Originally posted on The Plastic Hippo:
There was a time when class distinction and the social order was a much simpler affair. Correctly indentifying the “March of the Swiss Soldiers” from Rossini`s William Tell Overture made you middle class and correctly indentifying the theme tune to The Lone Ranger made you working class.
In those far-off heady days before the word “mayonnaise” entered the popular lexicon, a bottle of salad cream on the table was evidence of uncultured peasantry; posh people had dinner at tea-time and the lower orders had dinner at lunch time. Offspring of the gentry went to Eton and were groomed for a life of privilege and power in banking or politics. Thank goodness the era of influence by old school tie and the great unwashed knowing their place has gone and the memory of only two black and white television channels and no internet thingy is as distant and ghostly as Gilbert Harding and Lady Isobel Barnet deducing jobs performed by amusing artisans on What`s My Line. Okay, the bit about posh sprogs being groomed at Eton might still actually be true but even crusty old Harold Macmillan might be rotating in his plot at what Dave and his mates are up too.

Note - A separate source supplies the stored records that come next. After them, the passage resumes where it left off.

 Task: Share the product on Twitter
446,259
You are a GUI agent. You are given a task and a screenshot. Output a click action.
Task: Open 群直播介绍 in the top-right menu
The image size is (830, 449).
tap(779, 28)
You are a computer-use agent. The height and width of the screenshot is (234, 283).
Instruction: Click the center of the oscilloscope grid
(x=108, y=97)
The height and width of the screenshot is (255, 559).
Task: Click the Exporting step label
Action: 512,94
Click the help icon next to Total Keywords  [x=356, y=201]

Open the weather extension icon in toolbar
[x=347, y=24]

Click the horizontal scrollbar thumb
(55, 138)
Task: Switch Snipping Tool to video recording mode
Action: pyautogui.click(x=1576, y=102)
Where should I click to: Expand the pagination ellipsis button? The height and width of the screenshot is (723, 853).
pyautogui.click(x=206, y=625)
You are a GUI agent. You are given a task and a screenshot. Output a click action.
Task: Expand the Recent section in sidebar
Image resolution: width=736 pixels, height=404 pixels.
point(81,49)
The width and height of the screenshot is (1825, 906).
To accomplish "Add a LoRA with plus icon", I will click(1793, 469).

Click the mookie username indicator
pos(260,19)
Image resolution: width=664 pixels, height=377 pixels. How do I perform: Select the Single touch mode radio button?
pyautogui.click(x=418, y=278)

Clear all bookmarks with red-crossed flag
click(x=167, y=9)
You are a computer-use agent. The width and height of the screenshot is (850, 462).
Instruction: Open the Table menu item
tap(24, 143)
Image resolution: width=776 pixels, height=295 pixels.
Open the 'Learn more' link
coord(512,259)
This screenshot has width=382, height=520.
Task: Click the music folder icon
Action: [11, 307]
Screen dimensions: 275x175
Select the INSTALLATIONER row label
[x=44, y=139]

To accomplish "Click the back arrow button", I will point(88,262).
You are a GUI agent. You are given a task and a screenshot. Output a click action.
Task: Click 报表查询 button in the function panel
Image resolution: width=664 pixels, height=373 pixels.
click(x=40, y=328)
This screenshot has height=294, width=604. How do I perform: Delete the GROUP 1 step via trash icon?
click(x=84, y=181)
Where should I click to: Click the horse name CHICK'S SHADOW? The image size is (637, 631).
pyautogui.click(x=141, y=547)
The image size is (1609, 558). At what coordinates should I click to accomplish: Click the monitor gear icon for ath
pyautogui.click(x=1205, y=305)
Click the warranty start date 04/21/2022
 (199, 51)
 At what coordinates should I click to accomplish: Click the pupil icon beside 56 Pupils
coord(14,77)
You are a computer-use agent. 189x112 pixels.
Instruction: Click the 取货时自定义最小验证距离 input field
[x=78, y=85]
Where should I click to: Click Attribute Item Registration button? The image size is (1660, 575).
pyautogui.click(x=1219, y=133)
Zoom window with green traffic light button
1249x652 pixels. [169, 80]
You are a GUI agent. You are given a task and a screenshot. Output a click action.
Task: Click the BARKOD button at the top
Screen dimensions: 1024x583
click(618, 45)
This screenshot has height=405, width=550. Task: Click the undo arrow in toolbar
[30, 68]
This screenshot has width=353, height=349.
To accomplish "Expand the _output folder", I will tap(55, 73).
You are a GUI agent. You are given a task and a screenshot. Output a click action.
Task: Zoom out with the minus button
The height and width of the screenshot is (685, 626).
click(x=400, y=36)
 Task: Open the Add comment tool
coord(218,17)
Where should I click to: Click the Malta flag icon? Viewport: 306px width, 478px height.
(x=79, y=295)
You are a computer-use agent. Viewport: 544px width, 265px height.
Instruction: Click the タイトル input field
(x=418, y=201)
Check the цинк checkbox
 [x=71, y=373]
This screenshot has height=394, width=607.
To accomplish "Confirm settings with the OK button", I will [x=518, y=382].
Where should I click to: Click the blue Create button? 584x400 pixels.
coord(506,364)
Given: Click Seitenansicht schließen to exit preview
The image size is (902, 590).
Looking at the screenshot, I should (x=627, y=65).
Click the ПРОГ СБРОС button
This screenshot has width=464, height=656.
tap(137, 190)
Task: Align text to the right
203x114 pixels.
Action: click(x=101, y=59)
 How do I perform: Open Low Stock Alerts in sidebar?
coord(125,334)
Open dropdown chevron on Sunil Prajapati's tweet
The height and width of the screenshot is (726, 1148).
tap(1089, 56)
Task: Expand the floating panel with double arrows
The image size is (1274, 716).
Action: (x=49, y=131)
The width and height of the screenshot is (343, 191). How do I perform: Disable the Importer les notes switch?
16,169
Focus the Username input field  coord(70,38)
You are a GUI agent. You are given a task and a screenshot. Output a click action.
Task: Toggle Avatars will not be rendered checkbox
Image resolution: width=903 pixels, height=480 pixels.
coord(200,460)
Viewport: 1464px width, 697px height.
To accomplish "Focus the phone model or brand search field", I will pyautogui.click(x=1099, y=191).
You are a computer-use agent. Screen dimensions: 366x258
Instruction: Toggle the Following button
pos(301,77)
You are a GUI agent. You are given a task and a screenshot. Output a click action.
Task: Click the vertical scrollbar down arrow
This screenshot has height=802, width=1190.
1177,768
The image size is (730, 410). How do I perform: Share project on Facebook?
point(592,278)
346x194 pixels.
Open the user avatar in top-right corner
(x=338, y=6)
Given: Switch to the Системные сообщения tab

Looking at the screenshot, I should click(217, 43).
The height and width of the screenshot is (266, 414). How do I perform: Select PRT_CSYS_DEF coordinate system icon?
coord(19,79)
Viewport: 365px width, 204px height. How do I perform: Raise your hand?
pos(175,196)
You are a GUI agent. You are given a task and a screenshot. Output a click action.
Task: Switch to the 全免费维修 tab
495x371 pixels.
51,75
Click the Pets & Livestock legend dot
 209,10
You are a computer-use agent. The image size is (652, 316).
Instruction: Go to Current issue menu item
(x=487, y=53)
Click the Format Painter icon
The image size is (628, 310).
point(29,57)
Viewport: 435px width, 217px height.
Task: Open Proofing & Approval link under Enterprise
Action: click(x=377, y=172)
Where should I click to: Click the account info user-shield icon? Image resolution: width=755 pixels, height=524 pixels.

Supermac espoused the Keynesian notion of encouraging growth, employment and prosperity by using public investment to create a mixed economy thereby harmonising supply and demand in the manufacturing and retail and service sectors. Achieving a very healthy balance of payments and an increase in living standards across British society, this posh old Etonian established social reforms, not least the 1957 Housing Act, the 1961 Factories Act and a graduated pension scheme currently being trashed by the Cameron regime. Who was that masked man? Sadly for Macmillan, he never quite shrugged of his disastrous involvement in the Suez Crisis and hawk monetarists in allegiance with the free market greedy brigade on his own back benches seized their “et tu, brute” moment over the Profumo Scandal. How delicious that a salacious indiscretion exposed by the News of the World should grow into a scandal that brought down a government. Mr Cameron might wish to reflect that history has a habit of repeating itself and that deception and cover-up might not be the best strategy particularly when involved with the News of the World or with powerful men who display a basic and rather vile weakness.